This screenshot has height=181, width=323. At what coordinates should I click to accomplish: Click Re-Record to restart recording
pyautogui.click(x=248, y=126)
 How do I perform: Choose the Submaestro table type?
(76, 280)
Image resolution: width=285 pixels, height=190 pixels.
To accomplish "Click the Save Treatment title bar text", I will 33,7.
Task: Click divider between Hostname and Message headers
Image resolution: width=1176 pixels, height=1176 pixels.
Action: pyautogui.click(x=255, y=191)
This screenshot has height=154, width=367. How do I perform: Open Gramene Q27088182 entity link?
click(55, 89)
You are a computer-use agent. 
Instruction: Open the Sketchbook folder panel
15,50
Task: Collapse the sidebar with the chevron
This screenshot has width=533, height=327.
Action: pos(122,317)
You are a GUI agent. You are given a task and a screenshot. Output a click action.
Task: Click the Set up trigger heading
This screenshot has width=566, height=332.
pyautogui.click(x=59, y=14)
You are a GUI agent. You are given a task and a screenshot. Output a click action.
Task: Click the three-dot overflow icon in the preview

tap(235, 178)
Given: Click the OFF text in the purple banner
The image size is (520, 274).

****************************************

For this exercise, copy the lines from the one that contains "Instruction: Open the Sketchbook folder panel" through the last line of the records, exactly and only those.

Response box:
Instruction: Open the Sketchbook folder panel
15,50
Task: Collapse the sidebar with the chevron
This screenshot has width=533, height=327.
Action: pos(122,317)
You are a GUI agent. You are given a task and a screenshot. Output a click action.
Task: Click the Set up trigger heading
This screenshot has width=566, height=332.
pyautogui.click(x=59, y=14)
You are a GUI agent. You are given a task and a screenshot. Output a click action.
Task: Click the three-dot overflow icon in the preview

tap(235, 178)
Given: Click the OFF text in the purple banner
The image size is (520, 274).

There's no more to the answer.